Some functions that process regexes will extract the specific character sequence that matches the specified sequence. To specify which part of the match is to be extracted, put it inside open and close parentheses. For example, the regex "([aeiouAEIOU]{4})" in following statement will match all names with 4 consecutive vowels of either upper or lower case and extract those vowels as a new variable.

BabyNames %>%
  group_by(name) %>%
  summarise(total = sum(count)) %>%
  mutate(match = str_extract(string = name, pattern = "([aeiouAEIOU]{4})")) %>%
  filter( !is.na(match)) %>%
  arrange(desc(total))

Table 17.1: “Baby names with 4 consecutive vowels captured by the regex "([eaiouAEIOU]\\{4\\})"”

name	total	match
Louie	29293	ouie
Sequoia	3275	uoia
Gioia	480	ioia
Keiaira	81	eiai
Zoiee	77	oiee
Daaiel	76	aaie
… and so on for 39 rows altogether.

On occasion, you will want to use one of the regex control characters in a literal sense, for example . to mean “period” and not “any one character.” You can do this by “escaping” that character by preceeding it with a double backslash such as \\. in this case. For instance, in the regex "^\\$|¥|£|¢$" about currency symbols, the first $ is intended to refer to the dollar currency sign. But on its own in a regex, $ refers to the end of a character string. We therefore escape the first dollar sign using \\$ to be taken literally as a currency symbol. To create a regex involving the period found at the end of sentences, you need to escape the ., like this: "\\.$"

17.2 Example tasks with regular expressions.

Get rid of percent signs and commas in numerals

Numbers often come with comma separators or unit symbols such as % or $. For instance, Table 17.2 shows part of a table about public debt from Wikipedia.

Table 17.2: Public debt (from Wikipedia)

country	debt	percGDP
World	$56,308 billion	64%
United States*	$17,607 billion	73.60%
Japan	$9,872 billion	214.30%
China	$3,894 billion	31.70%
Germany	$2,592 billion	81.70%
Italy	$2,334 billion	126.10%
… and so on for 28 rows altogether.

To use these numbers for computations, they must be cleaned up.

Debt %>% 
  mutate(debt = gsub(pattern = "[$,%]|billion", replacement = "", debt),
         percGDP = gsub(pattern = "[,%]", replacement = "", percGDP))

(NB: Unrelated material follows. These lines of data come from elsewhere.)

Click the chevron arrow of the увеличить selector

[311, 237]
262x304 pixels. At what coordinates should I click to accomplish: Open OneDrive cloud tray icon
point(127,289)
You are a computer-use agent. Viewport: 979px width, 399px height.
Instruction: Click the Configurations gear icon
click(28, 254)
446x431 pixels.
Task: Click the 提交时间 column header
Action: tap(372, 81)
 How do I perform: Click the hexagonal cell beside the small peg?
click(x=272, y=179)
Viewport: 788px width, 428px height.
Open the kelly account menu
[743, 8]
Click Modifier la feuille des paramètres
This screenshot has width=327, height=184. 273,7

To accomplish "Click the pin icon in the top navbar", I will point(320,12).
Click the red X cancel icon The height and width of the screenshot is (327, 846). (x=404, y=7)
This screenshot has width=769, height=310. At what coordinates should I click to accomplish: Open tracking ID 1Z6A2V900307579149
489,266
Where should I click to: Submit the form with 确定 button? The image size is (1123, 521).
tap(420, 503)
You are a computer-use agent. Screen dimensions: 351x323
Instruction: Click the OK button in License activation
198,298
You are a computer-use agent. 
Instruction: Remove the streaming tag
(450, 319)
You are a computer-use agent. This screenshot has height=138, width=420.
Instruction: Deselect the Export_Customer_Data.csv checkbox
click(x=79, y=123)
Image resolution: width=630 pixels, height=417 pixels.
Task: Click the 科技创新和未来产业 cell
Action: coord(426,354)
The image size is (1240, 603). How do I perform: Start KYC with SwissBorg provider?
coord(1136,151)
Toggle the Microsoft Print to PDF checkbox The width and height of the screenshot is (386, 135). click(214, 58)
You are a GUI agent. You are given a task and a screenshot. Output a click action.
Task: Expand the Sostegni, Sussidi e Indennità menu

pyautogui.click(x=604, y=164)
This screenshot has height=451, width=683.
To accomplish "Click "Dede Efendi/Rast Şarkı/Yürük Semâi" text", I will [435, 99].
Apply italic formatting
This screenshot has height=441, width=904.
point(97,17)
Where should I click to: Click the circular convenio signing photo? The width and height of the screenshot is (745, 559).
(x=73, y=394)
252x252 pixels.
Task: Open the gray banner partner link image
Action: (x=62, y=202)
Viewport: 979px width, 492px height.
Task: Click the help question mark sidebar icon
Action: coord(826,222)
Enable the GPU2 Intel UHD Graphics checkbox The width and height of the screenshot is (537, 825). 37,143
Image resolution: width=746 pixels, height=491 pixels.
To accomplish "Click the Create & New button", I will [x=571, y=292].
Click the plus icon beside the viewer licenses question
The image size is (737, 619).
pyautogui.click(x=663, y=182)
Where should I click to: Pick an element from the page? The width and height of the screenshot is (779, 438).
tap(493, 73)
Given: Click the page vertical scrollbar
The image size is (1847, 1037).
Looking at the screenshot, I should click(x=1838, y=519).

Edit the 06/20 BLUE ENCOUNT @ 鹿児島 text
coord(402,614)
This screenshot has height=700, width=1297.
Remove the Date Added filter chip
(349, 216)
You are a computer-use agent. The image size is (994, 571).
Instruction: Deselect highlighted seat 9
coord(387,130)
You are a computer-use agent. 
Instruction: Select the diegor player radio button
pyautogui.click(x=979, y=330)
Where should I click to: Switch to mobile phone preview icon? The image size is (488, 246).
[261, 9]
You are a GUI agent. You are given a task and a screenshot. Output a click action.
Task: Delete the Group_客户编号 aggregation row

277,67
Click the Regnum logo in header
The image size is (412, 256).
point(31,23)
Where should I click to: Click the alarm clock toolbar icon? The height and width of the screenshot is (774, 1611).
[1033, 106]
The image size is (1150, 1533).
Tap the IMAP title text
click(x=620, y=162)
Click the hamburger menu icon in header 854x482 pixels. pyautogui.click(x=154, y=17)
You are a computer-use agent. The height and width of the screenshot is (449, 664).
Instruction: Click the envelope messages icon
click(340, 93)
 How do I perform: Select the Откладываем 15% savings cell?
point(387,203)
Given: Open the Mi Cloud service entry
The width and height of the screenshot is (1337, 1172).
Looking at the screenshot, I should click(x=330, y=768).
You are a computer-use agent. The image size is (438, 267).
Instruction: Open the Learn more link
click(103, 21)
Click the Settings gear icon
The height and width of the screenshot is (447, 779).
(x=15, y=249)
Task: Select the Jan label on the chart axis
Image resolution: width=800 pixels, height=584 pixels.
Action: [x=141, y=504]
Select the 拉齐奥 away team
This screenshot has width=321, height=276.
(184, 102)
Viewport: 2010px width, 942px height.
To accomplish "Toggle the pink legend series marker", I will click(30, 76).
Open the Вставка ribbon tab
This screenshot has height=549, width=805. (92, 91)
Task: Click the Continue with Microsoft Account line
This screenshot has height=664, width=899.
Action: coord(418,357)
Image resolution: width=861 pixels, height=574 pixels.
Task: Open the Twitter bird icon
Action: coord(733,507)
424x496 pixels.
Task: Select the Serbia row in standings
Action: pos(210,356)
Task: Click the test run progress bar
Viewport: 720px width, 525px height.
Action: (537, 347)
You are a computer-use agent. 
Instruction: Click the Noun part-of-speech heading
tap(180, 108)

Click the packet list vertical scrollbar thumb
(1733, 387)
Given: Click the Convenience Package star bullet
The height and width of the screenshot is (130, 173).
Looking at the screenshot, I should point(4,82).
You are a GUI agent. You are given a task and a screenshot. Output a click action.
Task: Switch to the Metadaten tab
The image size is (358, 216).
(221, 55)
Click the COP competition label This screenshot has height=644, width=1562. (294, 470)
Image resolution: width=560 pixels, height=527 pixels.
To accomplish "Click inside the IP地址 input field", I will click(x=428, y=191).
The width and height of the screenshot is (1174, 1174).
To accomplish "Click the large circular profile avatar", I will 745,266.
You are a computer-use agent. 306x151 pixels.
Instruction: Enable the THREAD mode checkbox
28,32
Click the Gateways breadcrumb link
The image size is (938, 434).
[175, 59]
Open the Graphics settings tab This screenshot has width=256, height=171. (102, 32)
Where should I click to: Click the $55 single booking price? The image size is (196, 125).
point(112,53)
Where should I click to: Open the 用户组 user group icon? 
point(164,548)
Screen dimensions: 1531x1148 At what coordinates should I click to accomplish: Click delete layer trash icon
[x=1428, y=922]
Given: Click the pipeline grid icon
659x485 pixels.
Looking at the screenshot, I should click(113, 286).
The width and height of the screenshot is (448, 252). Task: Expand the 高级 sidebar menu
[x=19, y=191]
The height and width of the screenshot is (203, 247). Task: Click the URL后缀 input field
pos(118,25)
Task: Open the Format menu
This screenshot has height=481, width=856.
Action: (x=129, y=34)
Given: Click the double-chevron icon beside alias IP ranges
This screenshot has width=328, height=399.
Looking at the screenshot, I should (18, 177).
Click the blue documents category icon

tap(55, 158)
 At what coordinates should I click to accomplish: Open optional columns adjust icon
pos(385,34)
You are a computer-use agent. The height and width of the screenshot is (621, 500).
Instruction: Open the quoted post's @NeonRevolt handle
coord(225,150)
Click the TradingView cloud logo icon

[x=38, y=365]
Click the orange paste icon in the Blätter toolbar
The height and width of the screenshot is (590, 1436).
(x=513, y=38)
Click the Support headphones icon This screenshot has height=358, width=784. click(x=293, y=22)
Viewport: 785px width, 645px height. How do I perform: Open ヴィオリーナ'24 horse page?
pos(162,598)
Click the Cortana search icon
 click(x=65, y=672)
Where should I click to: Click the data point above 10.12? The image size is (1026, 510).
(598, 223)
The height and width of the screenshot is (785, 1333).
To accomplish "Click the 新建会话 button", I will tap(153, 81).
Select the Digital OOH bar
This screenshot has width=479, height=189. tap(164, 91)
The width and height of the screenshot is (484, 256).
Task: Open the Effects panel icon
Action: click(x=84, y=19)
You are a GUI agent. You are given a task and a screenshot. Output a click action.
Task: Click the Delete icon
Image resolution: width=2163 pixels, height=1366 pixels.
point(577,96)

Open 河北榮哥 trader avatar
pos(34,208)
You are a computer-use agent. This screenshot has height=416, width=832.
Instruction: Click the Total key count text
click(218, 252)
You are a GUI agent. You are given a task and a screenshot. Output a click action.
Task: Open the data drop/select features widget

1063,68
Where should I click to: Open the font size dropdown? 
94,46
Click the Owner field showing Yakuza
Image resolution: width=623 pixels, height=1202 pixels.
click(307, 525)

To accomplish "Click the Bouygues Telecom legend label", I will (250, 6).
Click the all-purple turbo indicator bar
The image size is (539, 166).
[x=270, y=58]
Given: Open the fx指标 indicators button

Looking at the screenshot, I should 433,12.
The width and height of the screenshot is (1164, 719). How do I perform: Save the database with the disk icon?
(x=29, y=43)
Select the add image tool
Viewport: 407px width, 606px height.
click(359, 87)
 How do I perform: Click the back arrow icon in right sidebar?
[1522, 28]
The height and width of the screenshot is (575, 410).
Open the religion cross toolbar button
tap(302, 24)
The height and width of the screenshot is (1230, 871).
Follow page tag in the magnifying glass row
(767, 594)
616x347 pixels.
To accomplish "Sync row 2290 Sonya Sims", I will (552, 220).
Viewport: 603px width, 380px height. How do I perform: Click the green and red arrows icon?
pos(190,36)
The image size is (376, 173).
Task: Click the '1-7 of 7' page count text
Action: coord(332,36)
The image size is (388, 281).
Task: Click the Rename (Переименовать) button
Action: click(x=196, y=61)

Table 17.3: Remove comma separators, etc. to create a pure number.

country	debt	percGDP
World	56308	64
United States*	17607	73.60
Japan	9872	214.30
China	3894	31.70
Germany	2592	81.70
Italy	2334	126.10
… and so on for 28 rows altogether.

Remove a currency sign

currency <- c("$100.95", "45¢")
gsub(pattern = "^\\$|€|¥|£|¢$", replacement = "", currency)

## [1] "100.95" "45"

Remove leading or trailing spaces

string <- "   My name is Julia     "
gsub(pattern = "^ +| +$", replacement = "", string)

## [1] "My name is Julia"

How often do names end in vowels?

NameList %>%
  filter( grepl( "[aeiou]$", name ) ) %>% 
  group_by( sex ) %>% 
  summarise( total = sum(total) )

Table 17.4: The number of babies given names ending in a vowel.

sex	total
F	96702371
M	21054791

Girls’ names are almost five times as likely to end in vowels as boys’ names.

17.2.1 Example: What are the most common ending vowels for names?

To answer this question, you have to extract the last vowel from the name. The regex ".*([aeiou])$" means "any characters followed with one of aeiou immediately before the end of the string. The parentheses in the regex instruct gsub() to pull out the part of the match with the regex corresponding to the parentheses’s contents.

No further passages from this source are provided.